**WORK ITEM**:
Give back exactly the lines of the material below that start at the one holding "Task: Expand 'reg." and end at the last line, minus the pictures.

**SOURCE DATA**:

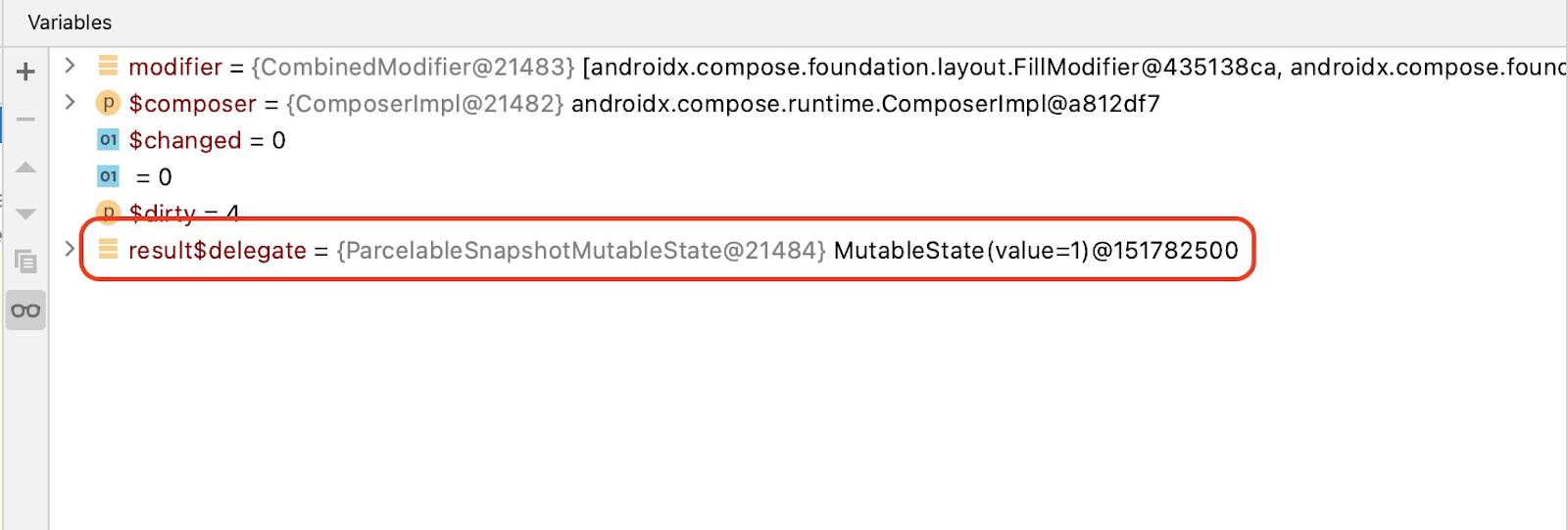The image size is (1568, 530).
Task: Click the modifier variable's field icon
Action: point(108,67)
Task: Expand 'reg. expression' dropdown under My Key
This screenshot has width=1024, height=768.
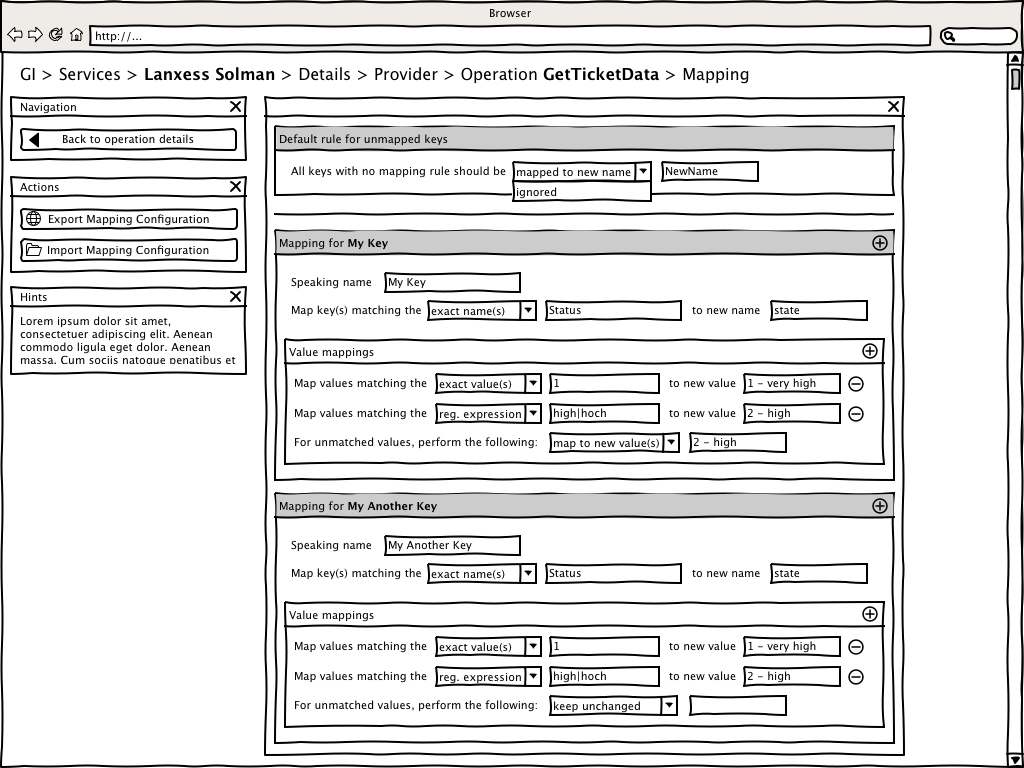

**ANSWER FOR THIS EXERCISE**:
Task: Expand 'reg. expression' dropdown under My Key
This screenshot has width=1024, height=768.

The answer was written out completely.